*** Opening of Document extract ***
It all kind of reminds me of Edgar Rice Burroughs’ John Carter, hero of A Princess of Mars, who magically travels between two different worlds. (Same thing for the kids in C.S. Lewis's The Lion, the Witch and the Wardrobe.) Don’t we writers escape from the workaday world and move to another, more interesting one while thumping on the keyboard?

So where do you draw the line between being a writer and being a little unhinged? As for me, I draw no line, but a circle. I’m both.

Keith Raffel

P.S. Just in case you were wondering what I had in common with Zach Braff, Marilu Henner, Bob Marley, Michelle Phillips, Billy Dee Williams, Merle Haggard, André Previn, James Watson, Walter Huston, Butch Cassidy, and Raphael.... We were all born on April 6!

11 comments:

Candy Calvert said...

Happy Birthday, Keith!

And, yes, it is strange to spend so much time immersed in "alternate worlds." Stranger still when those worlds overlap: Not long ago I received an e-mail (via my website contact link) from . . . Darcy Cavanaugh. Seriously. I saw it in my inbox and there was this dithering moment where my real and fictional worlds collided. Until I read the note, found out that this Darcy Cavanaugh wasn't my book character at all. She was a respiratory therapist in Idaho Falls who'd finished a grueling night shift, and "Googled" her name--only to find out she was "starring" in a medical mystery series. I think Darcy was a boggled as I was. Then she rushed out to buy the books. Which was a win-win for both of us! ;-)
*** Close of Document extract ***
### Exercise instructions
1. In the blog post about writers moving between worlds, what birth date does the postscript say its author shares with the people it lists?
2. Carry the blog post about writers moving between worlds onward from the end of its last comment.
*** Opening of Material supplied ***
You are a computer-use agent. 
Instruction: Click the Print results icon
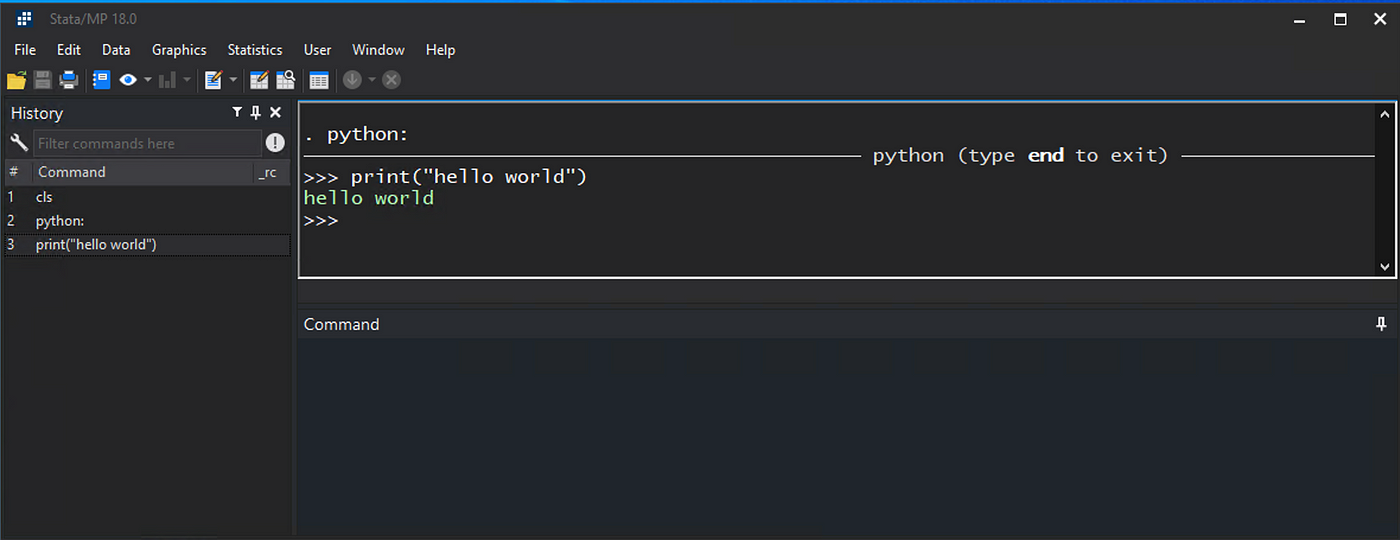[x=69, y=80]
*** Close of Material supplied ***
*** Opening of Material supplied ***
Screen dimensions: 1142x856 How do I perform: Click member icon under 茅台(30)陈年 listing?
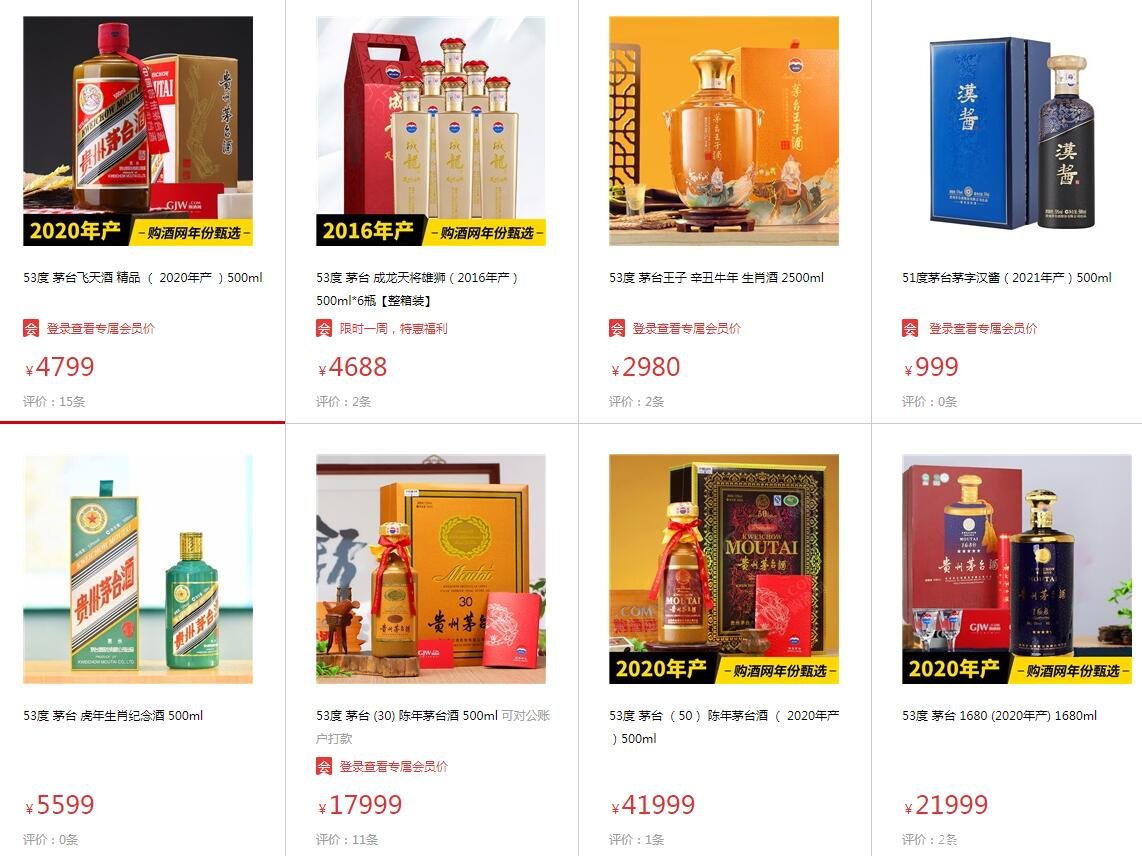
*** Close of Material supplied ***
*** Opening of Material supplied ***
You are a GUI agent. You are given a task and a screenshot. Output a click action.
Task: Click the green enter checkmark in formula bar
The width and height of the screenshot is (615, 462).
*** Close of Material supplied ***
### Answers for the exercise
1. April 6

2.
Susan Goodwill said...

I second the Happy Birthday, Keith!
Candy-- that's funny. So, folks buy the book if they 'star' in it, huh? Maybe John Smith should be my next protagonist...
There is an actress named Kate London-- my protagonist's name, and I believe there is writer, Cait London. I have yet to find a match for two of my characters though-- Nancy von Dickel-Schnebbly or a CSI named Elvis-Presley Zowicki. Maybe it's the hyphens.
I think it was Larry Block who wrote that his wife would say, "My husband--he's not all there." He would agree-- he was in his book world being someone else.

Mark Combes said...

Happy Birthday Keith/Ian~

I wish I could remember who said it, but the paraphrased quote goes something like: "If you know where your story is going, so will the reader."

Mark/Phil

Michael Patrick Leahy said...

Happy Birthday Keith !

That makes you... about 39 again, right ?

Julia Buckley said...

Birthday greetings, spring baby! As you know, I love the name of your main character. I know exactly what it feels like to become your character, and I say THANK GOODNESS for that. Our writing allows us to have experiences we would otherwise never have.

Have a slice of birthday cake for me! There's another sort of vicarious living.

Joe Moore said...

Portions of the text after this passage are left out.